Ecco allora che un Regio Decreto di 150 anni fa stabilisce che “Il servizio dei convogli nelle ferrovie, quello dei telegrafi, delle poste, delle messaggerie e dei piroscafi postali nelle provincie continentali del Regno d’Italia verrà regolato col tempo medio di Roma a datare dal giorno in cui sarà attivato l’orario delle strade ferrate per la prossima stagione invernale 1866-67“, con l’eccezione “Nelle isole di Sicilia e Sardegna i servizi predetti saranno regolati ad un meridiano preso sul luogo nelle rispettive città di Palermo e di Cagliari“.

Ad approfondire questa interessante “avventura” sono il Sottotenente di Vascello Vincenzo Gaggero e l’Ing. Giampiero Barbieri dell’Associazione Culturale il Sestante, che hanno approntato anche un’interessante mostra sull’argomento.

Un’avventura che prosegue: nel 1858 un matematico di Budrio, Giuseppe Barilli (che usava lo pseudonimo Quirico Filopanti) aveva ideato il sistema dei fusi orari: un Regio Decreto del 10 agosto 1893 stabilì che dal 1 novembre “Il servizio delle strade ferrate in tutto il Regno d’Italia verrà regolato secondo il tempo solare medio del meridiano situato a 15 gradi all’Est di Greenwich, che si denominerà tempo dell’Europa Centrale“, comprese le isole.

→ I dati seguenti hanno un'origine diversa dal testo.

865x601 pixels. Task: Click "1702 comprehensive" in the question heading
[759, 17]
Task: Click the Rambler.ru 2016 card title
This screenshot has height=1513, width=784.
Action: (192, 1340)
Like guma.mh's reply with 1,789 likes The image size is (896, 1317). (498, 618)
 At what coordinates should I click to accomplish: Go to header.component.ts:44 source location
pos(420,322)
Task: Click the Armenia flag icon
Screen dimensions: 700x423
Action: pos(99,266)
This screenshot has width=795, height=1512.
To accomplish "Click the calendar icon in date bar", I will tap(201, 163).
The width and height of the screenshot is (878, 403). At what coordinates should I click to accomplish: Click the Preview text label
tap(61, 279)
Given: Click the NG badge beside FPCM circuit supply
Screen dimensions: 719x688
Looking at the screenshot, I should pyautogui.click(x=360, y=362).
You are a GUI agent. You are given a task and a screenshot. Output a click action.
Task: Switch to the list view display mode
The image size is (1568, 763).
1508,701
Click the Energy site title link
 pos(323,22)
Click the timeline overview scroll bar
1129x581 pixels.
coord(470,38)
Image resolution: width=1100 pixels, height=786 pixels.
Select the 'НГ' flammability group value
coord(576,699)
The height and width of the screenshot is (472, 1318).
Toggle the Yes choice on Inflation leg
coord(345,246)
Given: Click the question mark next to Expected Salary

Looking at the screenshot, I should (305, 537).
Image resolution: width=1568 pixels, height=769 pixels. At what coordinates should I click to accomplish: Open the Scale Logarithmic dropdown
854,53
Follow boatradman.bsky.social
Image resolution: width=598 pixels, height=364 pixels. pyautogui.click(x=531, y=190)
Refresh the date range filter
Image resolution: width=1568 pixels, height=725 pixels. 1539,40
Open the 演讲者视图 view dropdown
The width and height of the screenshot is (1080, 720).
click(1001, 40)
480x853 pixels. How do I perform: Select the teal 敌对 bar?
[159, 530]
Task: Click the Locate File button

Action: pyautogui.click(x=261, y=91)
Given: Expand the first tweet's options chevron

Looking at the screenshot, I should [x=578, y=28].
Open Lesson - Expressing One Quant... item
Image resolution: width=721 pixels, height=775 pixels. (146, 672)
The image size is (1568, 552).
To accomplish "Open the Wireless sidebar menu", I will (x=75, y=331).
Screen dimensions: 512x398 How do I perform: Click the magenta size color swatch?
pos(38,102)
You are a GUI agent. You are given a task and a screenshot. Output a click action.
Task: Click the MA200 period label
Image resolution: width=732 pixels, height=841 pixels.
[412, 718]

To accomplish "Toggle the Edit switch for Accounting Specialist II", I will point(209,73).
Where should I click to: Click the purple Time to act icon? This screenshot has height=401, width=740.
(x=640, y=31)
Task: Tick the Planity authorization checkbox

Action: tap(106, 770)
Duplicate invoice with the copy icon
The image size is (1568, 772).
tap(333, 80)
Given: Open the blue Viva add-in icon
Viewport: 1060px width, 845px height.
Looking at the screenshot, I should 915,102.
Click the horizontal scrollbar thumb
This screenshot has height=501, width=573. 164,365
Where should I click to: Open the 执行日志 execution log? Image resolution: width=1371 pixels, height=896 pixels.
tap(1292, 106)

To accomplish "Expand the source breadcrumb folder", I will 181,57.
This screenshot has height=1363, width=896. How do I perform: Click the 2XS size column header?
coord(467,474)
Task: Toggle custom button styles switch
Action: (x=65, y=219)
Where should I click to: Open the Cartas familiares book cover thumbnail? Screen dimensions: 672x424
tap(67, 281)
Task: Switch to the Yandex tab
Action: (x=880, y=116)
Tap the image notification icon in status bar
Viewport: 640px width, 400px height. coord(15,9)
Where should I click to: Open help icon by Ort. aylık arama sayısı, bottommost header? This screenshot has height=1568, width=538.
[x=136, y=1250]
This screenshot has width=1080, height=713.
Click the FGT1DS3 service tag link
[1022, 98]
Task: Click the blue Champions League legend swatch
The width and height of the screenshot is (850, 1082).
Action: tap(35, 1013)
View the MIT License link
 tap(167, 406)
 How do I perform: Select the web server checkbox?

Questo avrebbe risolto il problema della diversità d’ora tra uno Stato e l’altro. Aggiungiamo che l’orologio, oltre ad essere strumento di lavoro, costituisce un interessante elemento architettonico che Gaggero e Barbieri mettono in evidenza, per una “storia” a 360 gradi.

L’incontro ha il patrocinio del Comune di Santa Margherita. Appuntamento sabato 10 dicembre alle ore 16.00, in via dell’Arco 38 a Santa Margherita Ligure.